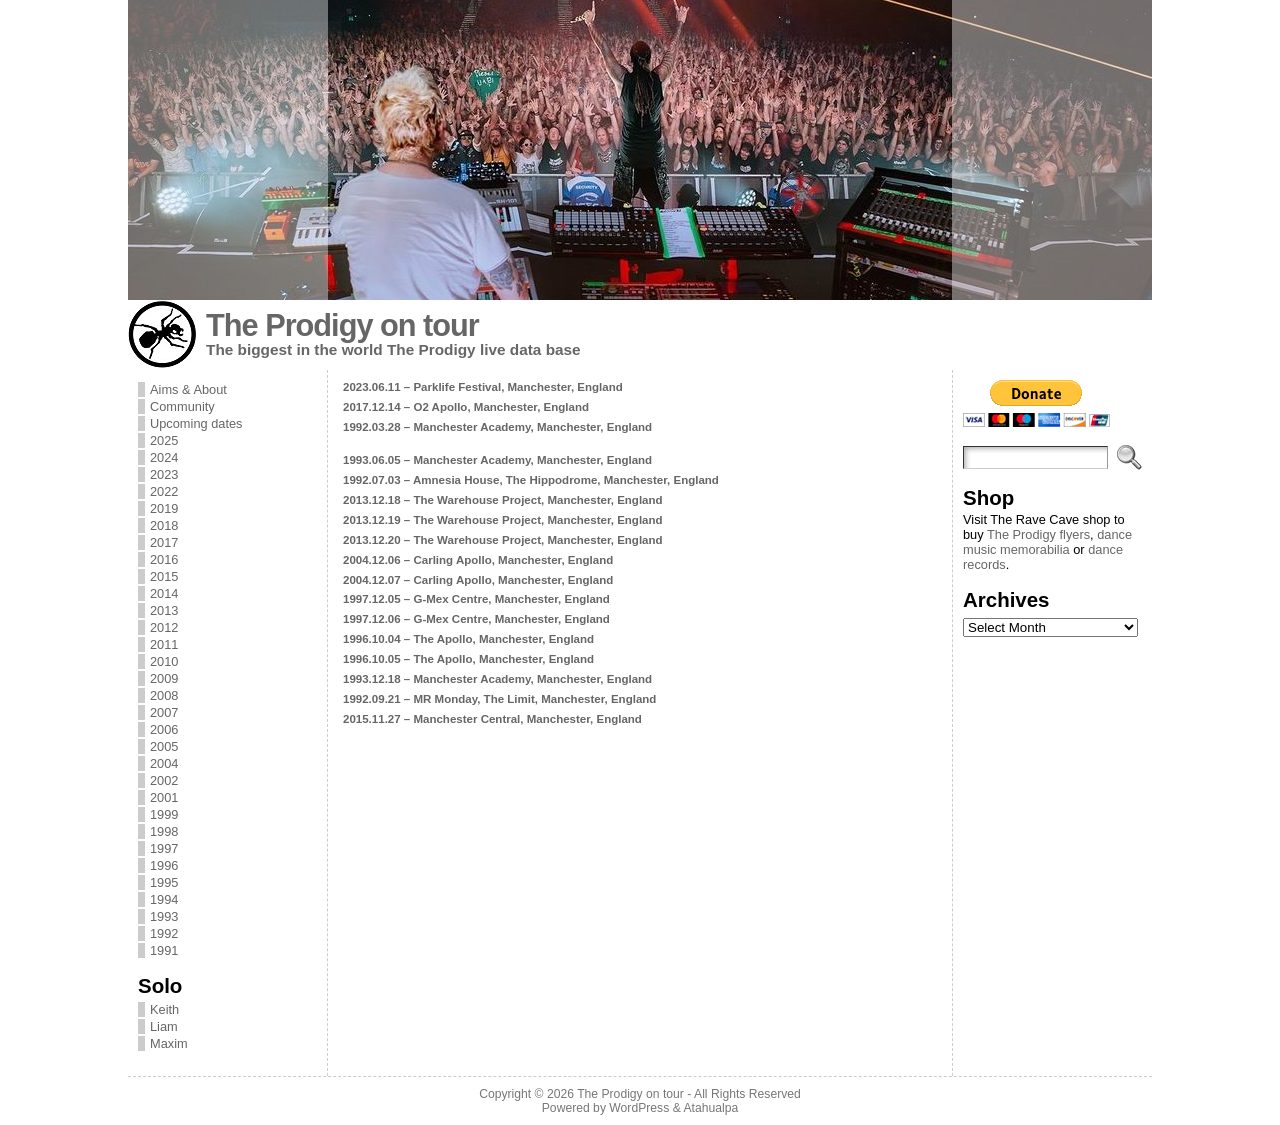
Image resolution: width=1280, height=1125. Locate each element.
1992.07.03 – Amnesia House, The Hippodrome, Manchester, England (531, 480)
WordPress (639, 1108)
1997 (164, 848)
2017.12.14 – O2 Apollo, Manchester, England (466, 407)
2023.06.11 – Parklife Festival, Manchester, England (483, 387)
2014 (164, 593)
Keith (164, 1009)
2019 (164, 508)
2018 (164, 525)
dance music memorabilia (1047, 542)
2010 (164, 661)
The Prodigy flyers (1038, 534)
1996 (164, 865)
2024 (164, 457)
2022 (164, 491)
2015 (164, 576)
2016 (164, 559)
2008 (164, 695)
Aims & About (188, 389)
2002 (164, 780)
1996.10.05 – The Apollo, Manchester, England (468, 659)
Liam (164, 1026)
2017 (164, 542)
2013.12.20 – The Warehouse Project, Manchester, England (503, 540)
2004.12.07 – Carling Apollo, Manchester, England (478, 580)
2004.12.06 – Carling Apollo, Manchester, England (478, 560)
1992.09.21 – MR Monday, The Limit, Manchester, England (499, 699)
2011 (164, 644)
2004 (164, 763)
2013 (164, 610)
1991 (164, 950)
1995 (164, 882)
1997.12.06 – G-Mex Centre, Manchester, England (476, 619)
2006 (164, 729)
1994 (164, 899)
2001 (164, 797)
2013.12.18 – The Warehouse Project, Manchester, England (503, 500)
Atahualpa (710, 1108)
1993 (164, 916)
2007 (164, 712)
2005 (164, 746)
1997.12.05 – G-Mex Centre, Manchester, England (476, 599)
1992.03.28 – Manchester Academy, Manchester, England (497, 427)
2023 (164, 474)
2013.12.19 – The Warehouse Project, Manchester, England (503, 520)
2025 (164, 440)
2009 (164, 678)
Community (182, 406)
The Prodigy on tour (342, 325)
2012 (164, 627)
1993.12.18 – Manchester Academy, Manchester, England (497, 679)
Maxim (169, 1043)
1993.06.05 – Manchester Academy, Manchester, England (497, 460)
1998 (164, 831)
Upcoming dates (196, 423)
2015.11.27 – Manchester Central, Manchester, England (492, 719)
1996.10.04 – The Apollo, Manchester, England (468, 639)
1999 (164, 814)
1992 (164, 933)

◇ ◇ ◇ ◇ ◇ ◇ ◇

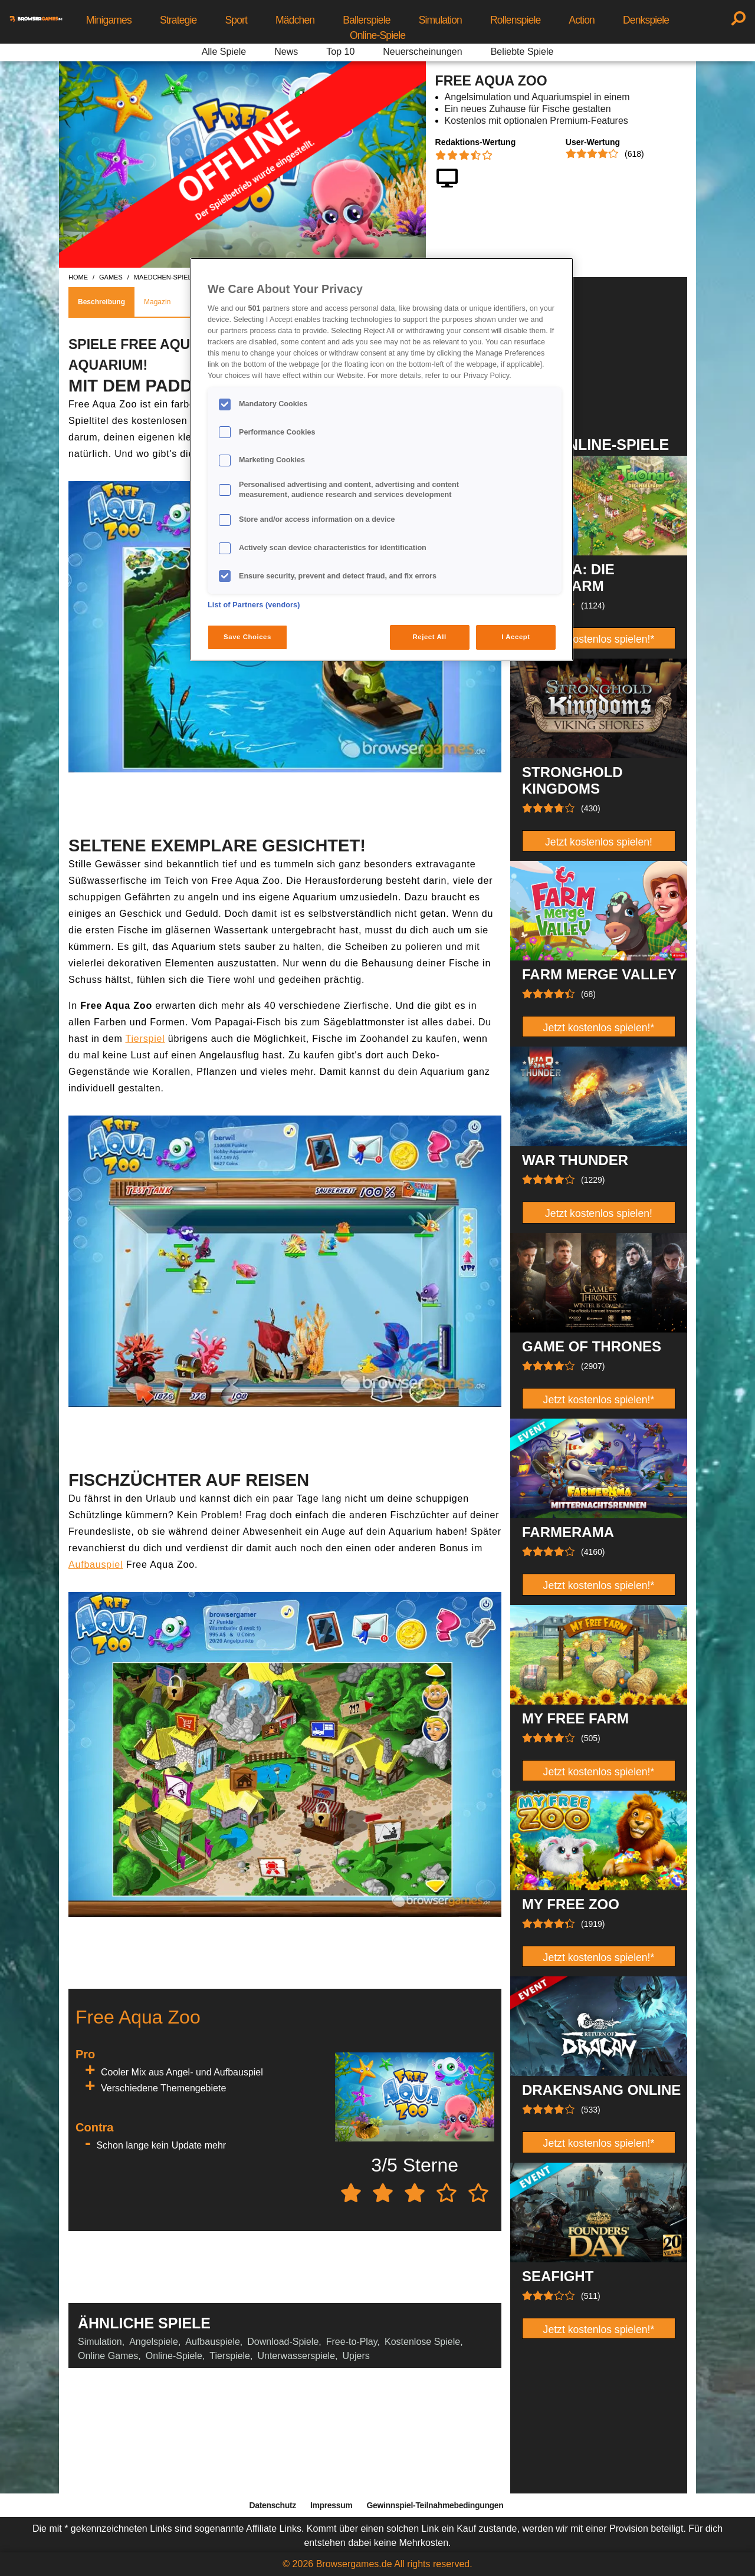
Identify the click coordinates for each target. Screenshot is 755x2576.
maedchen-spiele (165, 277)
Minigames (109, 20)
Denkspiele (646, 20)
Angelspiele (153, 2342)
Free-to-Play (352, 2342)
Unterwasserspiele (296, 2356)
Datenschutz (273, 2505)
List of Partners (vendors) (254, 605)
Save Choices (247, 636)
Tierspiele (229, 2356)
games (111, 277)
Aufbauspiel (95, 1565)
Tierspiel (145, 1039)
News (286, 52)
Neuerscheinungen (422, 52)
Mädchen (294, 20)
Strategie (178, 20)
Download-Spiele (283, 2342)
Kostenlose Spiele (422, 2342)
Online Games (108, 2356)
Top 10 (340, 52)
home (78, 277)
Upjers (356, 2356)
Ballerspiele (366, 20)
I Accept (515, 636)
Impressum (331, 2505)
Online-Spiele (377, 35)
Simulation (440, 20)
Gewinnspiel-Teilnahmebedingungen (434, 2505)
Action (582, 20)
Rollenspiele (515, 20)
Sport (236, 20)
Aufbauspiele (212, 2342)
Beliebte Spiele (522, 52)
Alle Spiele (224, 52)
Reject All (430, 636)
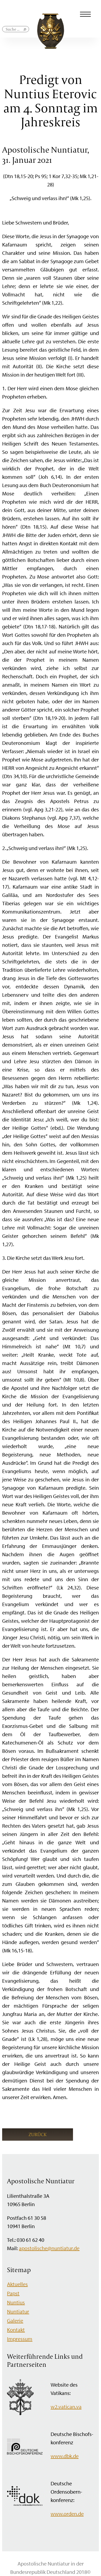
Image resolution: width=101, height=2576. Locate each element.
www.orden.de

◇ ◇ ◇ ◇ ◇ ◇ ◇

Convert the records above, from the line containing "Tierspiel (145, 1039)" through the line containing "Online-Spiele (377, 35)", into a JSON list of strings with one string per line.

[
  "Tierspiel (145, 1039)",
  "News (286, 52)",
  "Neuerscheinungen (422, 52)",
  "Mädchen (294, 20)",
  "Strategie (178, 20)",
  "Download-Spiele (283, 2342)",
  "Kostenlose Spiele (422, 2342)",
  "Online Games (108, 2356)",
  "Top 10 (340, 52)",
  "home (78, 277)",
  "Upjers (356, 2356)",
  "Ballerspiele (366, 20)",
  "I Accept (515, 636)",
  "Impressum (331, 2505)",
  "Online-Spiele (377, 35)"
]